Document Type : Commentary


1 Monash Business School, Monash University, Caulfield East, VIC, Australia

2 The University of Sydney Business School, The University of Sydney, Sydney, NSW, Australia

3 School of Public Health, University of Queensland, Herston, QLD, Australia


Marketing responses to sugar-sweetened beverage (SSB) taxes are understudied in the literature. Previous research has been limited to examining price and advertising, in particular promotions responses. Forde et al advocate for a focus on exploring a range of marketing responses to a SSB tax, with an emphasis on the marketing mix (price, promotion, product, and place). Their qualitative findings from the United Kingdom focus mostly on possible product and price decisions, with limited discussion of place and promotions decisions.

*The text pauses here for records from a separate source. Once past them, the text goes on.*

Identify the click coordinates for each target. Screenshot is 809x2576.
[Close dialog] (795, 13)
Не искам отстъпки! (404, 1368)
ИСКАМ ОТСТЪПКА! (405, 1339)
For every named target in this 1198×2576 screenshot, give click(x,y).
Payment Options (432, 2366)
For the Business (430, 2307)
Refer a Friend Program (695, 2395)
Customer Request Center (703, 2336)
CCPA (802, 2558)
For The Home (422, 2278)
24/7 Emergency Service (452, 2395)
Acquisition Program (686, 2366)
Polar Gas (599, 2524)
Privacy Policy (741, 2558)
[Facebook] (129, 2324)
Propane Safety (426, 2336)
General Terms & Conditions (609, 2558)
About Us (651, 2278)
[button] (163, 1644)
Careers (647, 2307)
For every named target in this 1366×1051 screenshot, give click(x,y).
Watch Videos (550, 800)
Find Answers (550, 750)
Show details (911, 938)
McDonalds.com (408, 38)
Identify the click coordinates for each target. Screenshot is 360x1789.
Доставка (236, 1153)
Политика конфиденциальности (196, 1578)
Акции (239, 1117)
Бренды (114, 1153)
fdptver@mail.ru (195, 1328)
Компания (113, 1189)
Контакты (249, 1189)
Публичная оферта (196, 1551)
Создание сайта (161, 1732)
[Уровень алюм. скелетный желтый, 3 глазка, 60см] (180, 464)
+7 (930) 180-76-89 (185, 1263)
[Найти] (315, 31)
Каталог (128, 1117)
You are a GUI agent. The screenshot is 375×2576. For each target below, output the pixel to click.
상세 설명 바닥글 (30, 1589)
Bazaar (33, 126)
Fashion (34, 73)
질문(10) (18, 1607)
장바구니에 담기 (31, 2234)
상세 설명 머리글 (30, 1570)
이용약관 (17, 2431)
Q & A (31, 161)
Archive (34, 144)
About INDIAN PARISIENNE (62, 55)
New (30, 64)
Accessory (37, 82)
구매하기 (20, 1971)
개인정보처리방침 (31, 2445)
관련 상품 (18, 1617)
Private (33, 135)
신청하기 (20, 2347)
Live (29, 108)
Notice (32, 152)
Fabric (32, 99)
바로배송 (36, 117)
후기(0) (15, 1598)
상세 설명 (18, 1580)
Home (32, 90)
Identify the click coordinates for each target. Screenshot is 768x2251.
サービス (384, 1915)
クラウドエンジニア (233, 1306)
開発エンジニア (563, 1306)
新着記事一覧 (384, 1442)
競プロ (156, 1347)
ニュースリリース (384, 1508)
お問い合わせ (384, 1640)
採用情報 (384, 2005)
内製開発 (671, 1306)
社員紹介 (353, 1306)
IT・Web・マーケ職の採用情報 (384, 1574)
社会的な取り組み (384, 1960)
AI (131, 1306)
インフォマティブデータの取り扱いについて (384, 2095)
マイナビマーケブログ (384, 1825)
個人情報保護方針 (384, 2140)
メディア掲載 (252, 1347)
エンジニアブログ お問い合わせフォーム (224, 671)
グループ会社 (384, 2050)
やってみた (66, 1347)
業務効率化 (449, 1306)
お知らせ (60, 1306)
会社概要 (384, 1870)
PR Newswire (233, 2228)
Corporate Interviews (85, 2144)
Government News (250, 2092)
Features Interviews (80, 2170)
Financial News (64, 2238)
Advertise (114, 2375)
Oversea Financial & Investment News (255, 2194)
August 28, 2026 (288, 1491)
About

We argue that the proposed marketing mix decisions may be used to avoid or side-step a SSB tax and that their likelihood of adoption may be dependent upon additional factors besides brand strength, reputation, and portfolio size highlighted by Forde and colleagues, such as organizational capabilities, industry competition, and brand positioning. We recommend future research examine the importance of consumer behaviour in developing marketing programs and in response to the marketing mix levers pulled by industry.